The dropping of love's golden fruit,
The slowly builded walls of distance,
The outstretched hand, the meeting foot,
Withdrawn in doubt, and drear, late chance
Of cooling autumn; wind and sand
On the land.-
But I stand,
And brush my tears to see
All that life means to me.
The honest choice of good or ill,
A heart of marble, prayer, and fire,
The strength to do, the power to will
From earth's reluctance, Heaven's desire,
And God's step upon the land
(Grave and grand).
Glad I stand
And lift my eyes to see
The life He sends to me.
Birthday Verses
Arise, and call her blessed,-seventy years!
Each one a tongue to speak for her, who needs
No poor device of ours to tell to-day
The story of her glory in our hearts.
Precede us all, ye quiet lips of love,
Ye honors high of home-nobilities
Of mother and of wife-the heraldry
Of happiness; dearer to her than were
The homage of the world. We yield unto
The royal claims of tenderness. Speak thou
Before all voices, ripened human life!
Arise, and call her blessed, dark-browed men!
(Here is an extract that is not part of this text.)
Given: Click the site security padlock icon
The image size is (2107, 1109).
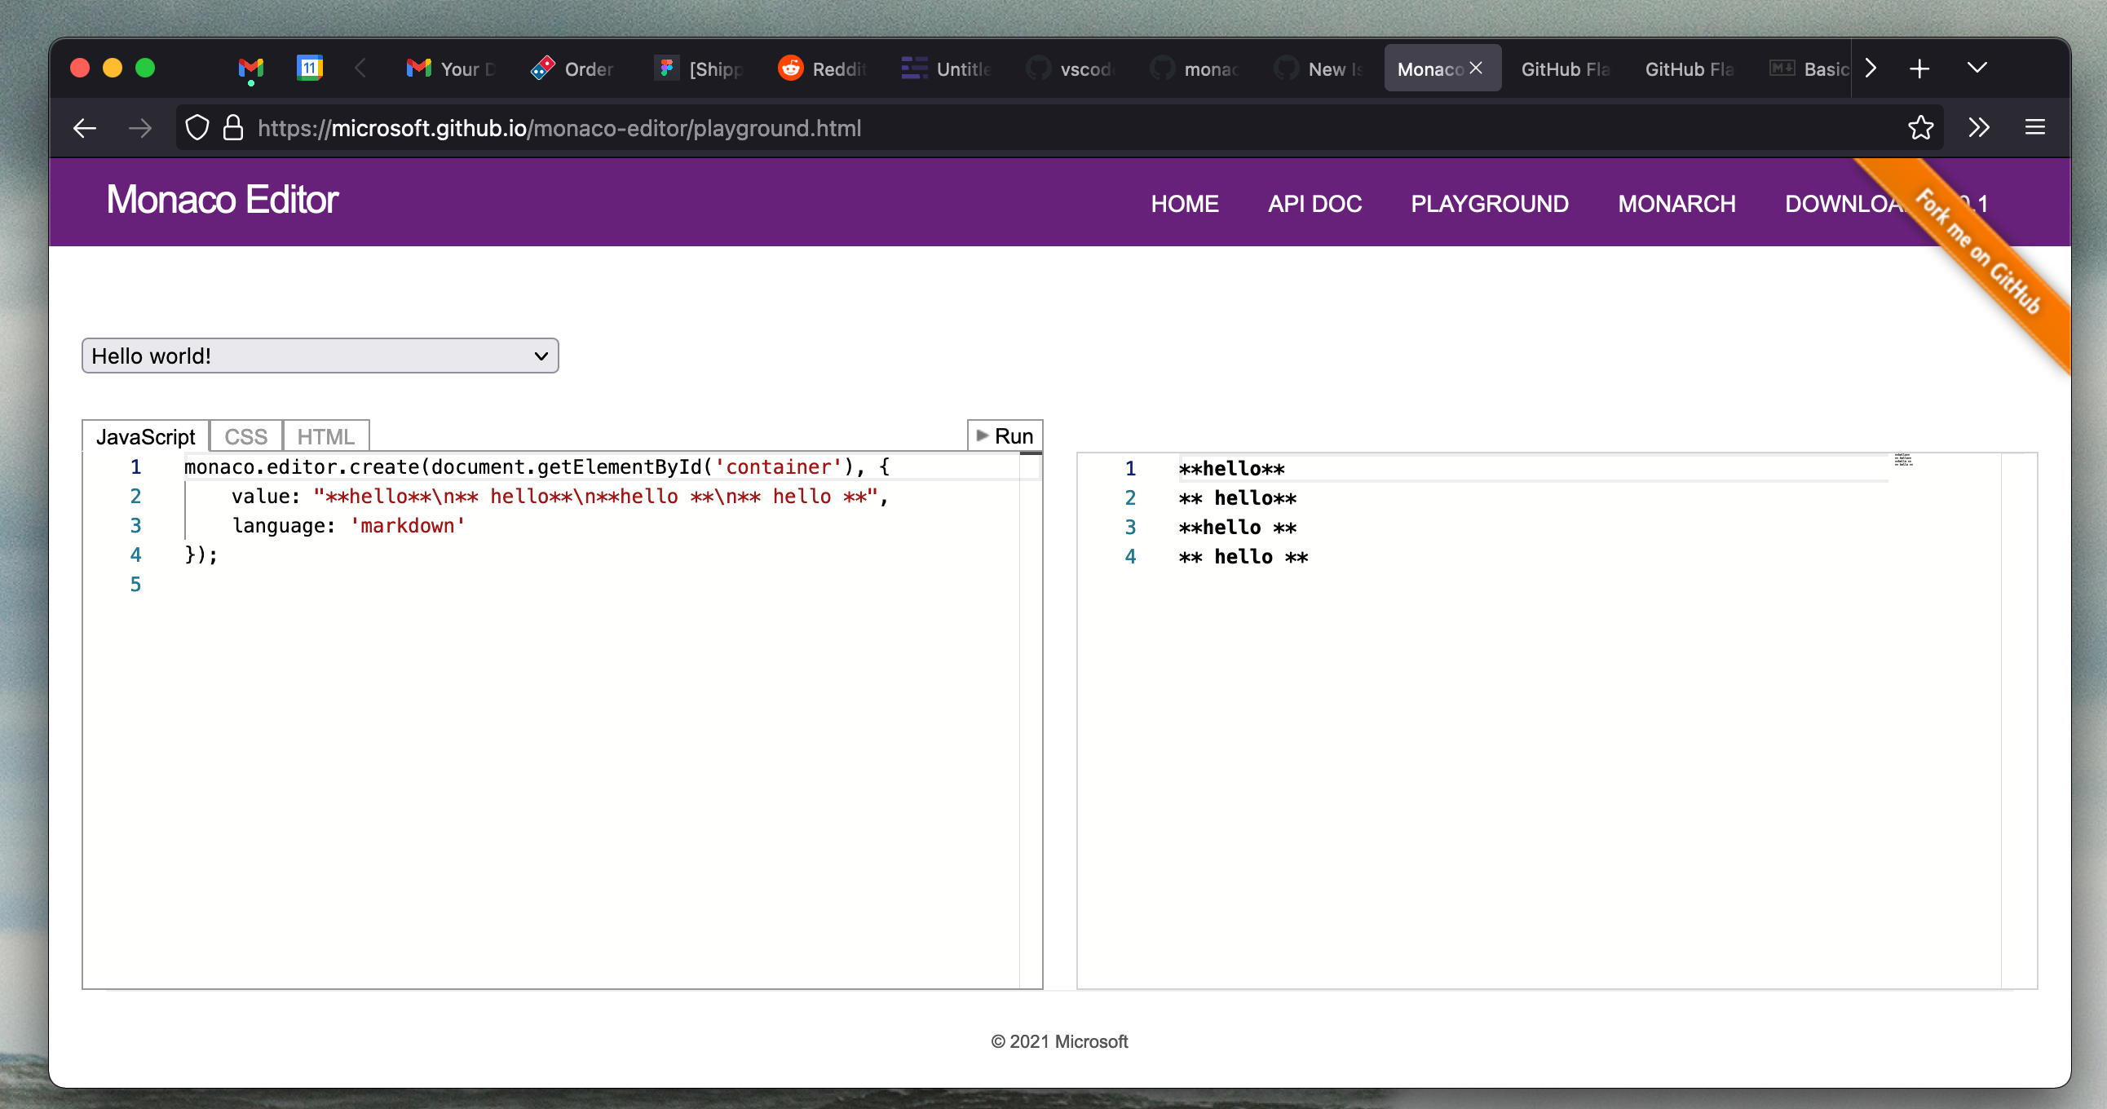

She put the silver lyre aside for you.
She could not stroll across the idle strings
Of fancy, while you wept uncomforted,
But rang upon the fetters of a race
Enchained, the awful chord which pealed along,
And echoed in the cannon-shot that broke
The manacle, and bade the bound go free.
She brought a Nation on its knees for shame,
She brought a world into a black slave's heart.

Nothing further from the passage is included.